The first Okanagan Christmas was likely very dreary.

The holiday likely started in Kelowna with Father Charles Pandosy, when he arrived with his group of about 10 people in the winter of 1859.

Pandosy was a Catholic priest from France, credited with establishing the first non-native permanent settlement in the Okanagan, where Kelowna’s Mission is now located.

Pandosy, Father Pierre Richard and Brother Surel were tasked with opening a mission in the Okanagan Valley on behalf of their order, according to the Father Pandosy website. The aim was to spread the Catholic religion to local First Nations.

However, after arriving in the Valley in October, or November, they spent their first winter and Christmas at the south end of Ellison Lake (also known as Duck Lake).

“At that time there was no Kelowna, no Vernon, no Penticton. They had what they were able to bring in on horseback and it was a long cold winter,” said local historian Bob Hayes.

In a crude shelter, they must have been cold and lonely, he said. Some of their horses were slaughtered to allow the group to survive.

The Christmas celebration would have been a simple one, focusing on the religious celebration, rather than the gifts and decorations Okanagan residents are accustomed to seeing today.

Because of the group’s lack of resources, the celebration would have been minimal. Pandosy was also arthritic. They likely survived with the help of a few mysterious individuals, he said.

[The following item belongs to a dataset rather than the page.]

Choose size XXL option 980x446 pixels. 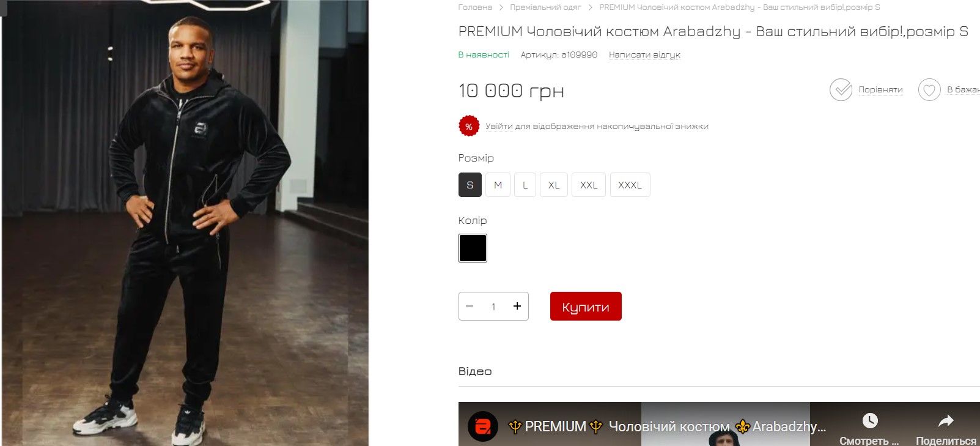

Letters sent by Pandosy explain the group was dying. In their humble, rustic shelter, the group endured.

The Okanagan’s first chapel was built the following year, where the first service was held.

Families lived upstairs in the small, cramped quarters.

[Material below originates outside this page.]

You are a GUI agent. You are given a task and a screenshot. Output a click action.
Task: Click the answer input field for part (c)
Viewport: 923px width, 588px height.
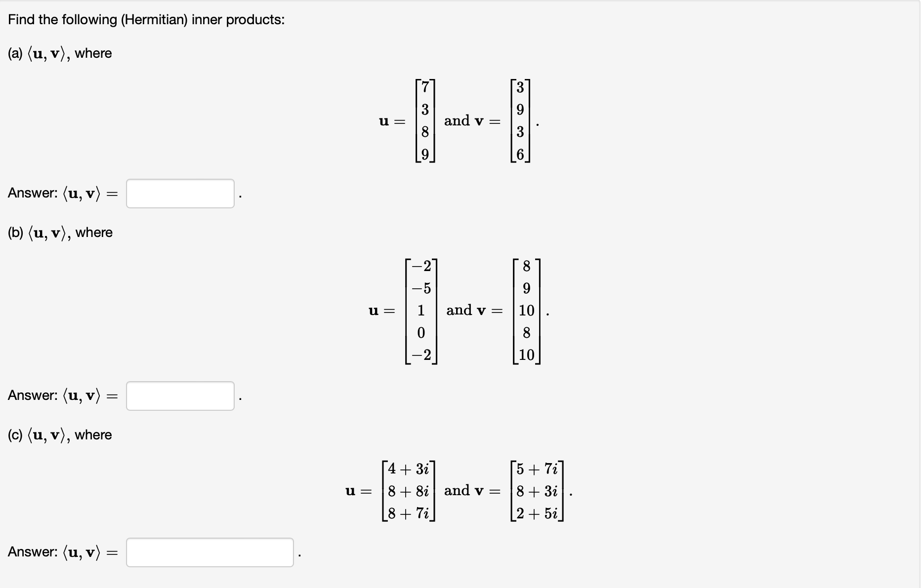pyautogui.click(x=210, y=552)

“If you squeeze people in, you might get a dozen in there. It’s a very tiny log building,” said Hayes.

A trading post was not established until 1861, so there was no place to purchase gifts. Anything given would have had to be handmade, said Hayes.

Not like today when you go rushing out to the mall to buy things, he said.

Christmas trees were also not introduced into much later in the Okanagan. The Christmas tree originated from Germany and was a pagan ritual.

An alternate story to Pandosy’s suggests evidence of Spanish settlers long before Pandosy’s mission in the Okanagan. Remains of a log building were discovered in 1861 near Sexsmith and Hwy 97 and a Spanish firearm was later discovered in the bank of Mill Creek.

Hayes said the Spaniards would have been in the area in the 1700s, and they may have observed the holiday in the Okanagan.

“But we know nothing about them, other than obviously there was someone here,” he said.

Author Edmond Rivere wrote a book on Pandosy and settlers in the Okanagan, but said in Pandosy’s letters there was never any mention of Christmas or other traditional Catholic holidays.

Rivere’s theory is that the settlers were too busy focusing on survival, and Pandosy was a bit of a rebel when it came to performing certain rituals.